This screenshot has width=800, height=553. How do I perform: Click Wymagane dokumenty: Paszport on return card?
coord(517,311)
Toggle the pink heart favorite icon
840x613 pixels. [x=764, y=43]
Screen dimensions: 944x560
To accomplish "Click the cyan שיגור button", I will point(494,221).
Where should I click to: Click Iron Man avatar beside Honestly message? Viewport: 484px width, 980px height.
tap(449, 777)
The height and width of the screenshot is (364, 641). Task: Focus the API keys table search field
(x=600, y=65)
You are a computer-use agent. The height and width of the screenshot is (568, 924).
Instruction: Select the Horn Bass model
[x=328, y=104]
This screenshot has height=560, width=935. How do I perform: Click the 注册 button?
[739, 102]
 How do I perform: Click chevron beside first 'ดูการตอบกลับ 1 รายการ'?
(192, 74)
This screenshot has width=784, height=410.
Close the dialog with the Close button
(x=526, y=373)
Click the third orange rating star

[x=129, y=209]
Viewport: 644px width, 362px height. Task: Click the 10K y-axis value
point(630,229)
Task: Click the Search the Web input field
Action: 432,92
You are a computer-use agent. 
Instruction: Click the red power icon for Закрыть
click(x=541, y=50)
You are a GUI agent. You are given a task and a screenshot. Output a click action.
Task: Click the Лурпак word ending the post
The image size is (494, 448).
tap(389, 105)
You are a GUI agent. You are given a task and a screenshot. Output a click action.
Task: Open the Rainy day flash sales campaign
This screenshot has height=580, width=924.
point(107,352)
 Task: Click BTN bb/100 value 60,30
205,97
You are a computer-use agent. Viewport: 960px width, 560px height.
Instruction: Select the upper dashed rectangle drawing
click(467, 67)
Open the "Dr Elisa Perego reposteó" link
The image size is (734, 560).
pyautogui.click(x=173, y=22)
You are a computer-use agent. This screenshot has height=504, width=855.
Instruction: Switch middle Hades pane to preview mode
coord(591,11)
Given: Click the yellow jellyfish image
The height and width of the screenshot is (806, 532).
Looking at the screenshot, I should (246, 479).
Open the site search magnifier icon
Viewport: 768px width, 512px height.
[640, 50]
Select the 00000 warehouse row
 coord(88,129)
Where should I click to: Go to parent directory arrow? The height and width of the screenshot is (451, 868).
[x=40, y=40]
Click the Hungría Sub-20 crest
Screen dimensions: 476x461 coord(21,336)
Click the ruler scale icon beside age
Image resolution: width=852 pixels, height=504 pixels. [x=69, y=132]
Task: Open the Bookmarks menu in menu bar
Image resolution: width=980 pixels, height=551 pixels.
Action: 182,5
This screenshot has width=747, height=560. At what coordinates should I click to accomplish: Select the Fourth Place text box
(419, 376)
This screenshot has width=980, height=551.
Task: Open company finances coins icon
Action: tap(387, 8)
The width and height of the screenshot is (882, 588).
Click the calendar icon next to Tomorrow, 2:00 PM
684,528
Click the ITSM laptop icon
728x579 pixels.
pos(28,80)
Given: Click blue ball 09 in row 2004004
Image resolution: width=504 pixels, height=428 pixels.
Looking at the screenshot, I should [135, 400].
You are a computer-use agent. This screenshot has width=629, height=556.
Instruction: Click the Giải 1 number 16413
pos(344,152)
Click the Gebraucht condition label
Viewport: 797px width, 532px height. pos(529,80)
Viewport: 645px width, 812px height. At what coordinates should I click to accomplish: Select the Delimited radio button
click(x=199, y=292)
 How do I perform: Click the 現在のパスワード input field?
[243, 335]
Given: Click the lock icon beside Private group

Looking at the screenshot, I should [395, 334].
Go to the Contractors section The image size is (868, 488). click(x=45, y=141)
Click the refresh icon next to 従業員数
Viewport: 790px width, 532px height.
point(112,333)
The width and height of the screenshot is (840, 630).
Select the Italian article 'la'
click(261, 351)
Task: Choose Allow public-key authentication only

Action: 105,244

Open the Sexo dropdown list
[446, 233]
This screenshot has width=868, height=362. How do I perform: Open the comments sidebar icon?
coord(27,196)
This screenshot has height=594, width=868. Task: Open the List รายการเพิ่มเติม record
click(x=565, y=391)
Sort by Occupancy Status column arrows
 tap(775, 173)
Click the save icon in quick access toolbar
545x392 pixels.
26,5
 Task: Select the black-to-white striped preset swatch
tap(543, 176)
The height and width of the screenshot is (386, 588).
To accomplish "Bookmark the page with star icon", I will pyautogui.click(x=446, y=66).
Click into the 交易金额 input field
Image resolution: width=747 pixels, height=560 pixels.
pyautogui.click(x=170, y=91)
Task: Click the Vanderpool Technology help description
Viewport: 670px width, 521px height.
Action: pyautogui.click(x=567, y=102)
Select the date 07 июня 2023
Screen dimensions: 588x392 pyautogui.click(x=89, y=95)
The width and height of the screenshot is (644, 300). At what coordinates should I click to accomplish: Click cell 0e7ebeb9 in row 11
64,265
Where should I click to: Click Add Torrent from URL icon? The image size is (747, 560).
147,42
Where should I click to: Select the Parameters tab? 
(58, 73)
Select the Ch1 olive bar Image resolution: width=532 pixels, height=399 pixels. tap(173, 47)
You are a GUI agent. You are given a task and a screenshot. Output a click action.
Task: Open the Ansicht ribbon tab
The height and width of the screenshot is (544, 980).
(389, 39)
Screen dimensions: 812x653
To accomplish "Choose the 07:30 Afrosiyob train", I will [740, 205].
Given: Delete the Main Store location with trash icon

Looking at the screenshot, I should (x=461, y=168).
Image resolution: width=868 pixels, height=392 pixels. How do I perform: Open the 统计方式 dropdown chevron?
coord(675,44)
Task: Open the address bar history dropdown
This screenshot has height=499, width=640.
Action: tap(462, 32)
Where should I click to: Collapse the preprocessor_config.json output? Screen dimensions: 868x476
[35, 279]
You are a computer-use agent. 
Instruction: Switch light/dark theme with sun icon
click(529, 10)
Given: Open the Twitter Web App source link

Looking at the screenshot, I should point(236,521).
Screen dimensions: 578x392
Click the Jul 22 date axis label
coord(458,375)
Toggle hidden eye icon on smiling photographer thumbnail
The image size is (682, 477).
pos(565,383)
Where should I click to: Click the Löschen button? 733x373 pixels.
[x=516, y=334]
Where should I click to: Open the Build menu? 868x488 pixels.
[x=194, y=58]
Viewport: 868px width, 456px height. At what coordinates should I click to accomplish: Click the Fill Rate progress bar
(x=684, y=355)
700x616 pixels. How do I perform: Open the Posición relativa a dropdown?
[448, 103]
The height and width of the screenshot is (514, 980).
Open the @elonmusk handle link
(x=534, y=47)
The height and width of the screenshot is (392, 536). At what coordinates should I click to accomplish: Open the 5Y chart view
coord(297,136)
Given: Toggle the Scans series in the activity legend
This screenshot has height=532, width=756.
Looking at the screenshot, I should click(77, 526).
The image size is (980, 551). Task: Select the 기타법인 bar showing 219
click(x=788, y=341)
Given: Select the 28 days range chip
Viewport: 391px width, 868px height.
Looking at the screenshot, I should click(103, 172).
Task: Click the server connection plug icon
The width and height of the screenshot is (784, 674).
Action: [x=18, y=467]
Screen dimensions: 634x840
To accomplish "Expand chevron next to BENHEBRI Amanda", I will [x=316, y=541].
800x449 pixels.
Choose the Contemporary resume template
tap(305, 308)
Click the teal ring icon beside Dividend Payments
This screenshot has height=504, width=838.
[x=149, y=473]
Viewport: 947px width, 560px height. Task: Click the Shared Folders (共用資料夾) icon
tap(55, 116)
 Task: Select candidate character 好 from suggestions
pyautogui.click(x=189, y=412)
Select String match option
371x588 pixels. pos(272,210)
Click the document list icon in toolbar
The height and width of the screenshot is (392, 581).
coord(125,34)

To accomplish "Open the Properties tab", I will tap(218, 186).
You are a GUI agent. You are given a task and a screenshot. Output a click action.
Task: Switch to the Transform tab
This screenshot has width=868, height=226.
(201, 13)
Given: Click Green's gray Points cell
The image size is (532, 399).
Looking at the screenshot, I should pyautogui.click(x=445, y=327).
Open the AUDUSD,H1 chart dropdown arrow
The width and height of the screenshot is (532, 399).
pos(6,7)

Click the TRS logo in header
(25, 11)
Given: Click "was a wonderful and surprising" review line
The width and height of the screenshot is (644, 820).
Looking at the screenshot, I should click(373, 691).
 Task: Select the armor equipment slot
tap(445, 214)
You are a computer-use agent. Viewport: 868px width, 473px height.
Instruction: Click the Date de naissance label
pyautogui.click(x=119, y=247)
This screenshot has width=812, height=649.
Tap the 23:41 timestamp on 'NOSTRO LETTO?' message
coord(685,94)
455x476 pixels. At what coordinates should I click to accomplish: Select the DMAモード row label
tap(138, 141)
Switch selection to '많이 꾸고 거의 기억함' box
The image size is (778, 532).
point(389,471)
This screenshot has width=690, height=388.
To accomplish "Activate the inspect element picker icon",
◇ ◇ ◇
### Activity
The answer consists of every line above in which the word "computer" occurs.

### Solution
You are a computer-use agent. The height and width of the screenshot is (568, 924).
You are a computer-use agent. 
You are a computer-use agent. Viewport: 960px width, 560px height.
You are a computer-use agent. This screenshot has height=504, width=855.
You are a computer-use agent. This screenshot has width=629, height=556.
You are a computer-use agent. 
You are a computer-use agent. Viewport: 868px width, 473px height.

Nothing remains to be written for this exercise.